Frequently Asked Questions

Where can you dispersed camp in Colorado?

On most National Forest and BLM land in Colorado, unless posted otherwise. Colorado has 11 national forests and millions of acres of BLM land, primarily on the Western Slope. Each forest has its own rules governed by forest-specific orders — check the Motor Vehicle Use Map (MVUM) for the forest you’re visiting to find legal dispersed corridors.

Yes, on National Forest and BLM land. It is not legal on Colorado state trust land, in national parks (Rocky Mountain, Black Canyon, Mesa Verde, Great Sand Dunes), or on private land without permission. Rules vary by forest — always check the local ranger district for current restrictions.

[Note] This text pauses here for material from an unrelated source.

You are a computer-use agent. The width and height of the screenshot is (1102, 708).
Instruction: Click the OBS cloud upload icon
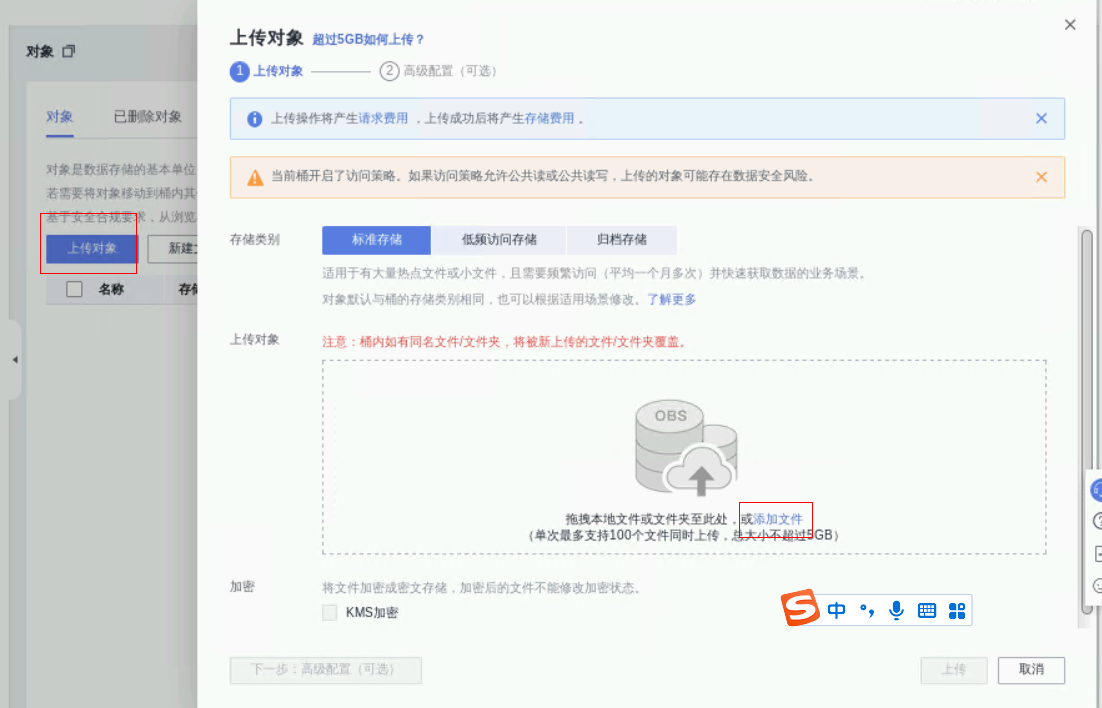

Do you need a permit for dispersed camping in Colorado?

No permit is required for dispersed camping on most National Forest and BLM land in Colorado. Some specific areas near popular recreation zones have seasonal permit requirements or closures — the Brainard Lake area in Arapaho & Roosevelt is one example. Check the ranger district website for the forest you’re visiting before your trip.

What national forests in Colorado allow dispersed camping?

All 11 of Colorado’s national forests allow dispersed camping in designated areas. The most accessible from the Front Range are Arapaho & Roosevelt, Pike & San Isabel, and White River. The best for solitude and scenery are Grand Mesa, Uncompahgre, and San Juan on the Western Slope — but they’re 4–6 hours from Denver.

Can you dispersed camp in the winter in Colorado?

In some lower-elevation areas, yes. The San Juan National Forest has sites between 6,000 and 8,000 feet that are accessible nearly year-round. BLM land in western Colorado is another winter option. Most high-elevation forest roads above 9,000 feet are closed by snow from October through May or June. Winter dispersed camping requires cold-weather gear, tire chains or 4WD, and significantly more preparation.

Where is free camping near Denver?

The closest free dispersed camping to Denver is in the Arapaho & Roosevelt National Forests, about 1.5–2.5 hours west — try the Red Feather Lakes area or forest roads near Peaceful Valley. Pike & San Isabel National Forests to the southwest are 2–3 hours away, with the Rampart Range Road accessible from Colorado Springs in under an hour. Download the MVUM for either forest and look for dispersed corridors along forest roads.